Dear reader, it’s really happening. My cheese valise is packed, and I’m off like a gypsy to a new blog on Wordpress. On Monday, I hope you’ll join me for a tour. If I’ve seemed absent lately, that’s because I’ve been playing with font sizes, learning a smidge of html, and preparing the virtual finger food for our next rendez-vous.
It’s been almost three years since I began writing on Blogger, and it does feel a little bittersweet to take down the curtains. This site will remain in place as an archive while I start fresh on the new blog. I like clean sheets, clean slates.
I’ve learned an awful lot since all this started in 2009. I never imagined I’d be this deep into dairy and so far from fiction (my original love, my advanced degree), but I find that when doors mysteriously open it’s best to pop through them, even if the hallway beyond looks dark, strange.
Blogging has led to so many good things. A place to commune online. Cheesemonger friends. Adventures in the wild. Many of the people I meet in the artisan cheese world are escapees like me, people who left ordinary lives for a risk, a whim. Some buy goats, I guess I buy urls.
I don’t think of what I do here as a job, but it’s created work for me. Good work. Freelance opportunities. A chance to teach classes on cheese and on blogging. Even a book is afoot. Yes, yes, it’s been a lovely surprise.
Lately, I meet a lot of new bloggers and blog-upon-a-star wishers who ask advice.
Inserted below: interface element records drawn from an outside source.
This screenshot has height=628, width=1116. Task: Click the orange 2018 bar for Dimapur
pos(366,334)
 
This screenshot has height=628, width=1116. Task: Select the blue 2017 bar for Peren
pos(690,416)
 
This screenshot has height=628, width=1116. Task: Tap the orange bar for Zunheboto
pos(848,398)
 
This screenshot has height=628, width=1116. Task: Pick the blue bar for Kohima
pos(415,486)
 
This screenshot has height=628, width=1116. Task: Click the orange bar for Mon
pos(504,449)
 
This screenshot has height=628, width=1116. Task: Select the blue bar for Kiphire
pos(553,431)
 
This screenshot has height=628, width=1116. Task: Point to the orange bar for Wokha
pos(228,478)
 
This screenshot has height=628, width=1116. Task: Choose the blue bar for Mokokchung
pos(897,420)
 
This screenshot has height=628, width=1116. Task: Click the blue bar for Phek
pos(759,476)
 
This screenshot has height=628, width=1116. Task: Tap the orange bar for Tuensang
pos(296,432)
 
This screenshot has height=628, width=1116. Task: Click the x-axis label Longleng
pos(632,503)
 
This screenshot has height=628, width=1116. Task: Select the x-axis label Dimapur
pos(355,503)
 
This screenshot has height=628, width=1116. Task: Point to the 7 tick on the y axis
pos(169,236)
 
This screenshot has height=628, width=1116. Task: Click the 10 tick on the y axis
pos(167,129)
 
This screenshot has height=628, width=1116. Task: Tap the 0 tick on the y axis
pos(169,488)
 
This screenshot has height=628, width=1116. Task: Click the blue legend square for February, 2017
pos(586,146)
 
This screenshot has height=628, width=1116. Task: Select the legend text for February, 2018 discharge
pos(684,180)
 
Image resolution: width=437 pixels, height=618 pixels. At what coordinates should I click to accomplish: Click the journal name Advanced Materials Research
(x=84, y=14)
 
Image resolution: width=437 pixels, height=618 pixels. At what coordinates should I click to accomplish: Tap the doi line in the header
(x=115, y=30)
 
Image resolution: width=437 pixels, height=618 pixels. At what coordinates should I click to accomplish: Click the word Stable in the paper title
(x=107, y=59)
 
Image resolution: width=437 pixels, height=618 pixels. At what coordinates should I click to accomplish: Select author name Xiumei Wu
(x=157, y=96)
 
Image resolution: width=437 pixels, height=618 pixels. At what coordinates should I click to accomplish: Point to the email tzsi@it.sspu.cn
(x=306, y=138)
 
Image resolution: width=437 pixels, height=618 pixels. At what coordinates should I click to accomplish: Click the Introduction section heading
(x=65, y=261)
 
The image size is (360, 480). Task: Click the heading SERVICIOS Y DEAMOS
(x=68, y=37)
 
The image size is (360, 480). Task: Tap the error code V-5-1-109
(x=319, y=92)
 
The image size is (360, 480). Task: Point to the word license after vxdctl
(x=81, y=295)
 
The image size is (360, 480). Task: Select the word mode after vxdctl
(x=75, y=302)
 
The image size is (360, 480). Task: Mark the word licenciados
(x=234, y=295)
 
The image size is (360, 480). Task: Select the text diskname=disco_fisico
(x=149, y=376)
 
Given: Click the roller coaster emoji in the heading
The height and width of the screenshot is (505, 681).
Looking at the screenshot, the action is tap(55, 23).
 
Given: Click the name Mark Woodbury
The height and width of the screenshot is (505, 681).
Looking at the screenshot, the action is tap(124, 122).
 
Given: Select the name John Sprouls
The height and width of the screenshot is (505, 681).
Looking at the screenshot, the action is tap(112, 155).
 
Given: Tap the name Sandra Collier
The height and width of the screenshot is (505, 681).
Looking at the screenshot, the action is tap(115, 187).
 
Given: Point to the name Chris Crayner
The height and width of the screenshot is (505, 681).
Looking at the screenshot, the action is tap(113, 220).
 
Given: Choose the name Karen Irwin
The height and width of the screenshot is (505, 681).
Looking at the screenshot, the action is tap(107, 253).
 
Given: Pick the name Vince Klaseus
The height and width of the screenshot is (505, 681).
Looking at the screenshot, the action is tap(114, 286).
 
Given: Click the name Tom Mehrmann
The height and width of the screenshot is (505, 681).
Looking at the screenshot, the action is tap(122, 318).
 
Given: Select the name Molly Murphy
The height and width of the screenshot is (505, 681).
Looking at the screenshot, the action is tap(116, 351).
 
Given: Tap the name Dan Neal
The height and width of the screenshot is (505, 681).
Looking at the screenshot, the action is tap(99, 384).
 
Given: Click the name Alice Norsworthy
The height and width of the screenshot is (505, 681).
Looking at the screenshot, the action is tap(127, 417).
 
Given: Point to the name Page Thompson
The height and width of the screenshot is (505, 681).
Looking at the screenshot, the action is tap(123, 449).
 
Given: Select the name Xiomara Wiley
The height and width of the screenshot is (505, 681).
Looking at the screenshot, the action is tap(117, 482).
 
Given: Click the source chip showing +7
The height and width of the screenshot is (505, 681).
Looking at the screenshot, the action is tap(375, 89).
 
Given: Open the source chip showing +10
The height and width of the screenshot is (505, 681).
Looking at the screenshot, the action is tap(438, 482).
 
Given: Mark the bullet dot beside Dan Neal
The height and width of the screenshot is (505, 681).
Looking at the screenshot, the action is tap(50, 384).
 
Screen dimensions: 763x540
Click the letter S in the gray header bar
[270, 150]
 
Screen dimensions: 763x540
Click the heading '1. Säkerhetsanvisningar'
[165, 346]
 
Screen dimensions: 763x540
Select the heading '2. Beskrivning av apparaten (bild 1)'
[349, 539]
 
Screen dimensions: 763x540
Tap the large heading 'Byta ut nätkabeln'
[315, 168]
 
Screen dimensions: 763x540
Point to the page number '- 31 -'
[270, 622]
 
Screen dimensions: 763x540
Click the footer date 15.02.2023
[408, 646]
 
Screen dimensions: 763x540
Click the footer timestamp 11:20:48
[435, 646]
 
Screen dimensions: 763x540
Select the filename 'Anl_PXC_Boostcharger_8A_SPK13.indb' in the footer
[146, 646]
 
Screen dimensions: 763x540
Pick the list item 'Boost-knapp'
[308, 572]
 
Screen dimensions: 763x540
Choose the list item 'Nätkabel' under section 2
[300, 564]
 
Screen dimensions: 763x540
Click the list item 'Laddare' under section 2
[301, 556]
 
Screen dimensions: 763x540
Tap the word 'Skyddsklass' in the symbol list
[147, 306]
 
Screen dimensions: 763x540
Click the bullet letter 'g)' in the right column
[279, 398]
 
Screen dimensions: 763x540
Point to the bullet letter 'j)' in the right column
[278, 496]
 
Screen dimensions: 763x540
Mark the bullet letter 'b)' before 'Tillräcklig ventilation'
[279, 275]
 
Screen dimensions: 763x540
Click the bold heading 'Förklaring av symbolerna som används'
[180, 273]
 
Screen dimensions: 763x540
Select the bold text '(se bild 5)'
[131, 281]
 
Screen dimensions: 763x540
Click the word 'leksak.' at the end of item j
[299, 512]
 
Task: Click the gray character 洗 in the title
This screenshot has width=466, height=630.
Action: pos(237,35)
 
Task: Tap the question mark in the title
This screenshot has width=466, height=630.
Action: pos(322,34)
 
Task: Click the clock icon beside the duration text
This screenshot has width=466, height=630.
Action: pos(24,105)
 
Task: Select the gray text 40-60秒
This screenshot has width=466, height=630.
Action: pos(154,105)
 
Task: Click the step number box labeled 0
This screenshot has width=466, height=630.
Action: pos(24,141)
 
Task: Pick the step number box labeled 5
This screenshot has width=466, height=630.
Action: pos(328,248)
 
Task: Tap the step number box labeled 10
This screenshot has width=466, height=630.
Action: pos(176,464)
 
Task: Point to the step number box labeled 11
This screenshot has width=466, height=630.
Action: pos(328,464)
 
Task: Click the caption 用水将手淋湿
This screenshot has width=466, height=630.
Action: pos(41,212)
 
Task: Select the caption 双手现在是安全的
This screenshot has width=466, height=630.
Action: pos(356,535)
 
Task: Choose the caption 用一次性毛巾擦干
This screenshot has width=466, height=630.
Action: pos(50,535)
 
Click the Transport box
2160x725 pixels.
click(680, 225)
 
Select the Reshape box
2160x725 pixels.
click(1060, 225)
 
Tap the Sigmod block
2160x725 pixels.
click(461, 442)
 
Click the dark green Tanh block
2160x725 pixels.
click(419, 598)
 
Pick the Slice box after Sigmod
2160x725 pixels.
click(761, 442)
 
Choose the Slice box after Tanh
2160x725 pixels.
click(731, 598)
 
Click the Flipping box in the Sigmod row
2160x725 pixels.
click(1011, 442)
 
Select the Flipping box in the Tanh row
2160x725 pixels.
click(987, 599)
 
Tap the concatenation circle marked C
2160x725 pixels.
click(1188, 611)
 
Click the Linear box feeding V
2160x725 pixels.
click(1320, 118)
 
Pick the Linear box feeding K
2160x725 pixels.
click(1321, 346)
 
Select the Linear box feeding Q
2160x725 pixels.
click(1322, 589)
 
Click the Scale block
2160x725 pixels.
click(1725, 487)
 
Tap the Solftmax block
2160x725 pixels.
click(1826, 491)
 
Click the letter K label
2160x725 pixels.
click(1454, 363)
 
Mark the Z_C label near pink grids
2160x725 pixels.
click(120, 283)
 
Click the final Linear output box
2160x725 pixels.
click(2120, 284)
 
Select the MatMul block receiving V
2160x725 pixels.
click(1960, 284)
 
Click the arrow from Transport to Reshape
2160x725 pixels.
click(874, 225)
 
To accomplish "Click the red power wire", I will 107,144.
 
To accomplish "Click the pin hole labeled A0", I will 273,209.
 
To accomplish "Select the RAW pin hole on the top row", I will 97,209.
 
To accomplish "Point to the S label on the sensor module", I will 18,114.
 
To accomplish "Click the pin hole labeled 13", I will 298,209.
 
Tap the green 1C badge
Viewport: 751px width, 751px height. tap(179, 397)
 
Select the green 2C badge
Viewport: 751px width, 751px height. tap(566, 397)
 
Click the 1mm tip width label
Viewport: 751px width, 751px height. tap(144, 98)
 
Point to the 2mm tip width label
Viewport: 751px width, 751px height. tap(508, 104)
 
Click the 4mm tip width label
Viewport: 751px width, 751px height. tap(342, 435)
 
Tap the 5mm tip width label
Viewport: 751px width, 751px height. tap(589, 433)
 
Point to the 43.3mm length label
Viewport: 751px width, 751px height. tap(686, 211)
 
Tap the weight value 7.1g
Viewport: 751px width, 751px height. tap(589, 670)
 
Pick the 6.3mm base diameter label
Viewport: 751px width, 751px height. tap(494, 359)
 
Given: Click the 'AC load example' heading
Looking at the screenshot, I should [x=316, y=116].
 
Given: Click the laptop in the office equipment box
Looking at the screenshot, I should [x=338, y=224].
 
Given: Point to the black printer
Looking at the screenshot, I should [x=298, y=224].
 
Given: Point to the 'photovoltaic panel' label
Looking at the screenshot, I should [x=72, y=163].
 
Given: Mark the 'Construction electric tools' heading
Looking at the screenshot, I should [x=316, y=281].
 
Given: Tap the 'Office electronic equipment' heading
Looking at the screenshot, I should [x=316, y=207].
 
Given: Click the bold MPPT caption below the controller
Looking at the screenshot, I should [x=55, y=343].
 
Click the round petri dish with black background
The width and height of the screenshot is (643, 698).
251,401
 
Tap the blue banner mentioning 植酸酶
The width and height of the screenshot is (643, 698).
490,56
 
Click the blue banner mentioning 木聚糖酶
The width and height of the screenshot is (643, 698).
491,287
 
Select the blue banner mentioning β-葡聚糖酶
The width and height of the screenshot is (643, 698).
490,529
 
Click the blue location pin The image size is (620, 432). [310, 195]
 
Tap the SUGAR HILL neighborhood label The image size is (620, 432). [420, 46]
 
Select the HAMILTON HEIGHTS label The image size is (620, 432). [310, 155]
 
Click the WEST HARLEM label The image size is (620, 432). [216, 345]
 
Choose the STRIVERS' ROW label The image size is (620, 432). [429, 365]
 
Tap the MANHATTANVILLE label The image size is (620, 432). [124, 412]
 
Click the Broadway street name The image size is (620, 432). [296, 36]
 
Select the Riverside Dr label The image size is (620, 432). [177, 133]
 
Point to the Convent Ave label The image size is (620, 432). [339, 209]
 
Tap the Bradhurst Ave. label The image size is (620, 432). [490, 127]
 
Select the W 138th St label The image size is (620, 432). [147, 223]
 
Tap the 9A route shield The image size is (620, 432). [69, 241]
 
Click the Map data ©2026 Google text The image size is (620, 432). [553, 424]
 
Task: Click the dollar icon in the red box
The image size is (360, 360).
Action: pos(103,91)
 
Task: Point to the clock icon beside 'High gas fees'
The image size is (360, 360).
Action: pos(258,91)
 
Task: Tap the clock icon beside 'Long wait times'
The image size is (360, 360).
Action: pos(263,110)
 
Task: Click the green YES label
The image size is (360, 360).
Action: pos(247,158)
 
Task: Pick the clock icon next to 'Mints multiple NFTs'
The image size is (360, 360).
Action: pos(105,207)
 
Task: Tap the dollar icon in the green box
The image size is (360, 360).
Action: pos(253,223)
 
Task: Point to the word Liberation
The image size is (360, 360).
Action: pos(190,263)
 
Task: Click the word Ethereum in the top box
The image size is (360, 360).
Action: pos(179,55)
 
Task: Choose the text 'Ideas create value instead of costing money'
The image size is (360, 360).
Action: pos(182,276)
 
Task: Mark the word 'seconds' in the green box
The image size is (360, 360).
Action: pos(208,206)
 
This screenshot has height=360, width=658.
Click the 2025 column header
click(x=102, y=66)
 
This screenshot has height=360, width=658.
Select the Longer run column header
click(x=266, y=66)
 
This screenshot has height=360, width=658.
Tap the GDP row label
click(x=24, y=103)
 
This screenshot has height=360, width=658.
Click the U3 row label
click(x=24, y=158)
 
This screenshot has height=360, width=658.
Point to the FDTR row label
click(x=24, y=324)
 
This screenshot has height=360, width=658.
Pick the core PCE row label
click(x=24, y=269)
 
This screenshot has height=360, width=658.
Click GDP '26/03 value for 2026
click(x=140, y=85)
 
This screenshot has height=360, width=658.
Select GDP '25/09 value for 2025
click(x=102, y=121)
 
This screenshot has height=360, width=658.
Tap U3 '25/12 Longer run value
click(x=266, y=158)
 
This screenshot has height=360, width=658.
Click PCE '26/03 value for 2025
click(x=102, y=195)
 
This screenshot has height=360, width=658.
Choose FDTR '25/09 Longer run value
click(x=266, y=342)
Here is a speck of insight in parting: don’t worry about generating traffic or revenue. Figure out what your purpose is first.
When I started as a blogger, I pictured this site as a pillowbook where I would record tasting notes for myself. Over time it grew into a small universe, like a second home – more than a chronicle of eats.
A blog is an education. As you write, you discover. As you discover, you teach. As you teach, you meet other teachers. It’s like microbes gathering on a rind to break down a bloomy Brie. Mmm, yes, I’m hungry already.
For all these things, I am grateful to you. Yes, you out there in the ether. People say our culture is dying from lack of connection, and yet I feel more connected than ever. Merci beaucoup.